> _Texto fuente_
Muchas personas hablaron, gente importante y gente de pueblo. Fue el momento en que se desataron las nostalgias, los recuerdos, los deseos.
Algunas hablaron del pasado, otras elogiaron el presente, las personas más ilusas reclamaron un equipo de pelota poderoso –como si los dirigentes tuvieran una varita mágica– y las más exigentes reclamaron apoyo para un vagón de tren que les llevara a las celebraciones del 500 aniversario. Mireya Luis, acompañada de un grupo de famosos atletas, expresó su disposición a apoyar con su experiencia los programas deportivos populares que se están implementando y donó tres pelotas originales de vóley con el mismo destino.
Pero hubo una señora que destrozó mi coraza capitalina y dejó al descubierto mis vestigios de inmigrante. Una mujer humilde, ya retirada, habló con el corazón. Comentó su experiencia de traída de niña y de los azares de la vida –tan caprichosa– que la han forzado a esta emigración involuntaria, para nunca más haber retornado en 50 años. Sin embargo, dijo, quería que sus huesos reposaran allá de vuelta.

> _Tarea asignada 1_
Por favor, reescribe el fragmento desde "Muchas personas hablaron, gente" hasta "el mismo destino.", ambos incluidos, sustituyendo "vagón de tren" por "autobús".
> _Tarea asignada 2_
Responde según el fragmento:
(a) ¿Cuántas pelotas de vóley donó Mireya Luis?
(b) ¿De qué aniversario son las celebraciones a las que querían ir los más exigentes?
(c) ¿Cuántos años lleva la mujer humilde sin haber retornado?

> _Registros enumerados_
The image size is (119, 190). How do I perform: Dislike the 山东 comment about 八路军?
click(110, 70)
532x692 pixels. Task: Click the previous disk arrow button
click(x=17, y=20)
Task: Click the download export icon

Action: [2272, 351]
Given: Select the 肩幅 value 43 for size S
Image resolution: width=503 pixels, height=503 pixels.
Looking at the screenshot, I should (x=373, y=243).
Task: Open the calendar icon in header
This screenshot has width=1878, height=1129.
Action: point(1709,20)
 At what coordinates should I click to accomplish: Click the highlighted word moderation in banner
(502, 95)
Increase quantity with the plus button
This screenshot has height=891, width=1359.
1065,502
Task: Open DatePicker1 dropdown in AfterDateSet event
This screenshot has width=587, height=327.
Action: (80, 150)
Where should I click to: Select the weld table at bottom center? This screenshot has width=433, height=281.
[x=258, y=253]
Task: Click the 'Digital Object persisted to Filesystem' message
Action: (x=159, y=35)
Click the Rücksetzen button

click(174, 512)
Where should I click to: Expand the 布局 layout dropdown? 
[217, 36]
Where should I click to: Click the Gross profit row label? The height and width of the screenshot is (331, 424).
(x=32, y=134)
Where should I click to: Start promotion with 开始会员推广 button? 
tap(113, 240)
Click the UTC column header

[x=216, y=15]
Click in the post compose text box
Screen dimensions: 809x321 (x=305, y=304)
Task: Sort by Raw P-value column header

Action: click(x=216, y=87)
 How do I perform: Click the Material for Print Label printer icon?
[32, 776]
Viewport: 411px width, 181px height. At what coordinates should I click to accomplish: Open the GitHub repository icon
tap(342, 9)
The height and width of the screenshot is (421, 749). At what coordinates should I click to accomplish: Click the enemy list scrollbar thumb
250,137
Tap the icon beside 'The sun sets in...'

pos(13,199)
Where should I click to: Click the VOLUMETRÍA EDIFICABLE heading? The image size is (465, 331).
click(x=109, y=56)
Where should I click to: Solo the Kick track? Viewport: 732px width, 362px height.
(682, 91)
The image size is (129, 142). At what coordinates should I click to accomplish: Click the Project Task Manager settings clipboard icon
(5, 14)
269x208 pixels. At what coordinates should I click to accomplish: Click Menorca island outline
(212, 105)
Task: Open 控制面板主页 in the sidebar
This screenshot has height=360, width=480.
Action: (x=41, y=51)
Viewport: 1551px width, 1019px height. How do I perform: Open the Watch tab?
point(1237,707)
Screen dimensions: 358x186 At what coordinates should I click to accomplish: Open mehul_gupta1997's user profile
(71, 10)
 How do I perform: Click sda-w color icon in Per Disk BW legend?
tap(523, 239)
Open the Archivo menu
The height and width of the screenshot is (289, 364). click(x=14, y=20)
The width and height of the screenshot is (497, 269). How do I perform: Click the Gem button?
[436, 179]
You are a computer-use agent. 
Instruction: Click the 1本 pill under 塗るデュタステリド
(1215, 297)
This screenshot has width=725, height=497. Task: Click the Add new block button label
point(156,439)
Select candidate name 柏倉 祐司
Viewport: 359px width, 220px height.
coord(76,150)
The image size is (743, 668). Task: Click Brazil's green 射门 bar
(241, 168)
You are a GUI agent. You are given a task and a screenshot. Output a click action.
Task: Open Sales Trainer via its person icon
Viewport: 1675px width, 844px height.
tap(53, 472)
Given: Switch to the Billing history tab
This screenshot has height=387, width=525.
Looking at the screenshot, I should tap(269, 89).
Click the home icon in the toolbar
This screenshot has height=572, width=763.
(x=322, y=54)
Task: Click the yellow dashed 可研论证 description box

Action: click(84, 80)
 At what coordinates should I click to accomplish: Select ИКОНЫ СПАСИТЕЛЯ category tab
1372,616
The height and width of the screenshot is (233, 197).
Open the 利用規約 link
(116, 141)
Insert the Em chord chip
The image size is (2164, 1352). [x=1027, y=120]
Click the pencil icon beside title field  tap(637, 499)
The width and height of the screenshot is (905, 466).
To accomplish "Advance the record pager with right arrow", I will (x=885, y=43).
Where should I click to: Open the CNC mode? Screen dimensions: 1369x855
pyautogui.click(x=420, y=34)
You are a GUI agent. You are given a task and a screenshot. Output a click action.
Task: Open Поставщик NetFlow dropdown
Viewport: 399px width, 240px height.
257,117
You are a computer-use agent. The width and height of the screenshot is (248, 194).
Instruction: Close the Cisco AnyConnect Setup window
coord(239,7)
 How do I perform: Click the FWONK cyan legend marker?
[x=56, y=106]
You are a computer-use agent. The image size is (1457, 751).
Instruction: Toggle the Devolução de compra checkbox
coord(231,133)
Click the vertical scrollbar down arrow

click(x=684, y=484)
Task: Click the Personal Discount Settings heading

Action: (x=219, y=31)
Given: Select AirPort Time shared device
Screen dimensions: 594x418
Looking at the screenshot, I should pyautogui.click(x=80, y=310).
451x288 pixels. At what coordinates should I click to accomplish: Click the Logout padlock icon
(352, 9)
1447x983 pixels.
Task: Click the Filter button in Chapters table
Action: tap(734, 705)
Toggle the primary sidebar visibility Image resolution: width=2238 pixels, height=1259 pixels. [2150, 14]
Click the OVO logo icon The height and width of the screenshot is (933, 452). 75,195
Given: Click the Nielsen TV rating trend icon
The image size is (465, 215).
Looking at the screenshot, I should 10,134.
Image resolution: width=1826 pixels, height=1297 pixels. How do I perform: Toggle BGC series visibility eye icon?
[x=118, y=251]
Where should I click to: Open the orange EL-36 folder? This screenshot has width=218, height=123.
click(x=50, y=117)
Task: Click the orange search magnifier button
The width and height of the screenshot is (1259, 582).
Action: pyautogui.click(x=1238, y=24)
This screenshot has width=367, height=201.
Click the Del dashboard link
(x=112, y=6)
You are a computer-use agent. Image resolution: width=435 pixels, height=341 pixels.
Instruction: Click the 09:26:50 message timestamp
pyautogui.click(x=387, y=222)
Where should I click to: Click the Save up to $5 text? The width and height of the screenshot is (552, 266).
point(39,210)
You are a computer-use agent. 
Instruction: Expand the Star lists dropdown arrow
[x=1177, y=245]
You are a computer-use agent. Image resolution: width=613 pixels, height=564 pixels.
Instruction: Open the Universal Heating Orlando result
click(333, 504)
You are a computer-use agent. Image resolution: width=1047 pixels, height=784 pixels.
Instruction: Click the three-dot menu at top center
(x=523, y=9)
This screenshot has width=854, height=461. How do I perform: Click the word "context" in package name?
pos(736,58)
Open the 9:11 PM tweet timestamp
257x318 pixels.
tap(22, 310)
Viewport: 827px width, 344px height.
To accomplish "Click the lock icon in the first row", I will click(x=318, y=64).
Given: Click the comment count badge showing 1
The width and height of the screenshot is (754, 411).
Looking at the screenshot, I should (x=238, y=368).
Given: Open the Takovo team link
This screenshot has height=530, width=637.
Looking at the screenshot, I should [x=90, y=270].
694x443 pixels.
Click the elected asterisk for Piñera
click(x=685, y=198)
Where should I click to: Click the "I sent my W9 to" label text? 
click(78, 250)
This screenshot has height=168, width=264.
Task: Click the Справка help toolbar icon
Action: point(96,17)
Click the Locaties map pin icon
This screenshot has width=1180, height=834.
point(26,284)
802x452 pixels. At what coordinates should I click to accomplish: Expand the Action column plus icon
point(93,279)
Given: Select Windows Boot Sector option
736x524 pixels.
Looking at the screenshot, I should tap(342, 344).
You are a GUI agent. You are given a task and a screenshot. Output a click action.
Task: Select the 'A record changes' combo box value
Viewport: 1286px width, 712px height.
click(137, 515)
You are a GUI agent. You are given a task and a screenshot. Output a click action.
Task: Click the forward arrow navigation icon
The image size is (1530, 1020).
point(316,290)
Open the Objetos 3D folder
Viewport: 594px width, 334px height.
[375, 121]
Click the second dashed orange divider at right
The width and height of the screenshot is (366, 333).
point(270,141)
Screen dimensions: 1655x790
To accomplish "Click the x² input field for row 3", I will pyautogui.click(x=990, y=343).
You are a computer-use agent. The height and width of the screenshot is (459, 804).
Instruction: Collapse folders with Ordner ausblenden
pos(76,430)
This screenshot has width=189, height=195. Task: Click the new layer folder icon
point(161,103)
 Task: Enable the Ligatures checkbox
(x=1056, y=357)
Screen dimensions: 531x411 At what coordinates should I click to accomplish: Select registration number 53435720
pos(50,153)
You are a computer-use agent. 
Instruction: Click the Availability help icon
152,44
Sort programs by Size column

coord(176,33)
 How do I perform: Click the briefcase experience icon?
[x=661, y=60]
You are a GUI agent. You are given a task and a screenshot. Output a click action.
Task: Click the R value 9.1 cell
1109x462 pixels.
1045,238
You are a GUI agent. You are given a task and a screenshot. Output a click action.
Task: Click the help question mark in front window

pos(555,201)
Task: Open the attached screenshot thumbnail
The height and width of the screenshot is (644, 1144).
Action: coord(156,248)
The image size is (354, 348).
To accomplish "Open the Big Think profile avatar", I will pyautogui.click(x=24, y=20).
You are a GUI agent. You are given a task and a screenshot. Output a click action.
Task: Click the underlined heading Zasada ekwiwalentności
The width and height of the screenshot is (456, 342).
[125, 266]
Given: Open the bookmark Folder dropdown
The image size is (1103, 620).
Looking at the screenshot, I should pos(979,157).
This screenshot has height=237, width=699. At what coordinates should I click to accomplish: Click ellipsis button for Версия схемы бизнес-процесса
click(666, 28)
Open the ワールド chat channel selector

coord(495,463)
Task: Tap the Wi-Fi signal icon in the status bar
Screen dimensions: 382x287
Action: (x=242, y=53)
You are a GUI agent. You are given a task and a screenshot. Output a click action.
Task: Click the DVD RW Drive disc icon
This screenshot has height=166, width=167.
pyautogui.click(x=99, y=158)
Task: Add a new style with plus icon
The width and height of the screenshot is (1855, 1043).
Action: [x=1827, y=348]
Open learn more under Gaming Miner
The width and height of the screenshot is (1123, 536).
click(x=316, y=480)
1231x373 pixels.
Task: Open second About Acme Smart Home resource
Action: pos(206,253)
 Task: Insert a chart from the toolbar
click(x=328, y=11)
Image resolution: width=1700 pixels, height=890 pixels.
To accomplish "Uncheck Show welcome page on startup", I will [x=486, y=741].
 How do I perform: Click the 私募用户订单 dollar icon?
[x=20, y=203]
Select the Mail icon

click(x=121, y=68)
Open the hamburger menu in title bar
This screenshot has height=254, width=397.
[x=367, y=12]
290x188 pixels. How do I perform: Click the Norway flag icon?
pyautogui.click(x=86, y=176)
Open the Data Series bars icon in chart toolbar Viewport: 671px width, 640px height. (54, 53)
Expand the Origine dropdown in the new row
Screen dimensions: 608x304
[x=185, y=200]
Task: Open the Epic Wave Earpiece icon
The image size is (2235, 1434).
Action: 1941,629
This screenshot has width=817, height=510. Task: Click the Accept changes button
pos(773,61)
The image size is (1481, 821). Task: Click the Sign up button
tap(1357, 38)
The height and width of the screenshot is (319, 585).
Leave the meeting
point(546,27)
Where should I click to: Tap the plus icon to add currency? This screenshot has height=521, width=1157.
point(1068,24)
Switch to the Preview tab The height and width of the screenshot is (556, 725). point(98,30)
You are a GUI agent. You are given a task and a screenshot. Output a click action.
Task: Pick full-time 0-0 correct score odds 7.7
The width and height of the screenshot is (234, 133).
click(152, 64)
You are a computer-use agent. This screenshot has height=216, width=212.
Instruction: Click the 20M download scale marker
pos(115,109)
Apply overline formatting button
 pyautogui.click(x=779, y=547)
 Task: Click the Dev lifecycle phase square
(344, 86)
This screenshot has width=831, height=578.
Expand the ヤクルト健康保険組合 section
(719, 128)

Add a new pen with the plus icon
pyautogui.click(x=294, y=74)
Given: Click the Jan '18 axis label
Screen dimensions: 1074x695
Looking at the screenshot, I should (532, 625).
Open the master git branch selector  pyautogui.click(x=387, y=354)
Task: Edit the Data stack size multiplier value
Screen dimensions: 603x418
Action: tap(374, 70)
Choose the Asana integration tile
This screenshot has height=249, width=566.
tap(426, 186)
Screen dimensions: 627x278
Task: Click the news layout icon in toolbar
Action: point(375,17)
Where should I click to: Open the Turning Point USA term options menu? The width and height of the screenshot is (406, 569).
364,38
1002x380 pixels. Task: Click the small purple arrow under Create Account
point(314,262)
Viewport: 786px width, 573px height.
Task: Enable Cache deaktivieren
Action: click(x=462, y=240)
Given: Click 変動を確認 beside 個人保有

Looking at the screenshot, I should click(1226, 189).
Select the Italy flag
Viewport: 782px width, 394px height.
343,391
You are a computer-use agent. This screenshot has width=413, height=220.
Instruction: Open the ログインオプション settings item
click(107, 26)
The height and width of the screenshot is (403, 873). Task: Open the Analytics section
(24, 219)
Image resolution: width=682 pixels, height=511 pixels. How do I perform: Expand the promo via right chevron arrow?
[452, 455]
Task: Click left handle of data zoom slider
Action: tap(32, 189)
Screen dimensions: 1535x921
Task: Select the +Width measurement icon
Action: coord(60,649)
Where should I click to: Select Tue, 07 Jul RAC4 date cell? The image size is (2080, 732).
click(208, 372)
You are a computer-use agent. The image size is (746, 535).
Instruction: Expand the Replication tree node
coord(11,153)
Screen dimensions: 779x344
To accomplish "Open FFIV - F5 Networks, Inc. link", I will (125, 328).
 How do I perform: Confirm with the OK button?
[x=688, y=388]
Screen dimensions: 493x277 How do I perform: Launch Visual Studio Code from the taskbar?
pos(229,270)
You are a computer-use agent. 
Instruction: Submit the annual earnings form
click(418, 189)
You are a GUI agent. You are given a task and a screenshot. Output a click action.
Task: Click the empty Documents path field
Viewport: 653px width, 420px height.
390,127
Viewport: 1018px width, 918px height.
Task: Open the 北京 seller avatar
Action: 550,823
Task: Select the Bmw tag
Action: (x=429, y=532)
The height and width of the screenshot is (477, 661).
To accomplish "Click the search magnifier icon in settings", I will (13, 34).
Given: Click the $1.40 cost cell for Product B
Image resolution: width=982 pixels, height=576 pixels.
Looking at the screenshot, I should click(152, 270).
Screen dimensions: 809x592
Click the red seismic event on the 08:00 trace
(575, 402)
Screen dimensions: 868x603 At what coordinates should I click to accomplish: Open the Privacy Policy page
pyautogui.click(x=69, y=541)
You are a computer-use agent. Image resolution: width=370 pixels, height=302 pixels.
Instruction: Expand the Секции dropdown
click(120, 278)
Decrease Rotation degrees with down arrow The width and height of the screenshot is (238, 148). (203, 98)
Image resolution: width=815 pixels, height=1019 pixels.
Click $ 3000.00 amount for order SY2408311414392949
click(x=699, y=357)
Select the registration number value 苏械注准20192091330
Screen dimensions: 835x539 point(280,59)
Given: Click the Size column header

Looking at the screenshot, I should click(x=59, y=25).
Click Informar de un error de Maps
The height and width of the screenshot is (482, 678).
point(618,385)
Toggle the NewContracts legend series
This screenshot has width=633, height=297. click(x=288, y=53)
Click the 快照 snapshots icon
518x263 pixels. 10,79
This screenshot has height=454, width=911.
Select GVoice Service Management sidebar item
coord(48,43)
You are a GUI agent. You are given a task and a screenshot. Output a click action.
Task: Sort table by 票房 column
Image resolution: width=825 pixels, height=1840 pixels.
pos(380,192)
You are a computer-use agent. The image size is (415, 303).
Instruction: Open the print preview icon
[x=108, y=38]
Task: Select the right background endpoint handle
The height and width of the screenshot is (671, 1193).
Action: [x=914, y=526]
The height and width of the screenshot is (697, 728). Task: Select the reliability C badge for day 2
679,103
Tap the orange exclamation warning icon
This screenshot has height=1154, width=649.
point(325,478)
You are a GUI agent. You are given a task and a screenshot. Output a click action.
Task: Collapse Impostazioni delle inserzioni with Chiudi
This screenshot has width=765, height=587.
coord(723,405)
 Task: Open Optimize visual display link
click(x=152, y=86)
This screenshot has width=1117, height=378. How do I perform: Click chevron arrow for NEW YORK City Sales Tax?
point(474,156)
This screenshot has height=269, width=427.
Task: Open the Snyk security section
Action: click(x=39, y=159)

> _Resultado obtenido 1_
Muchas personas hablaron, gente importante y gente de pueblo. Fue el momento en que se desataron las nostalgias, los recuerdos, los deseos.
Algunas hablaron del pasado, otras elogiaron el presente, las personas más ilusas reclamaron un equipo de pelota poderoso –como si los dirigentes tuvieran una varita mágica– y las más exigentes reclamaron apoyo para un autobús que les llevara a las celebraciones del 500 aniversario. Mireya Luis, acompañada de un grupo de famosos atletas, expresó su disposición a apoyar con su experiencia los programas deportivos populares que se están implementando y donó tres pelotas originales de vóley con el mismo destino.

> _Resultado obtenido 2_
(a) Tres pelotas originales de vóley.
(b) Del 500 aniversario.
(c) 50 años.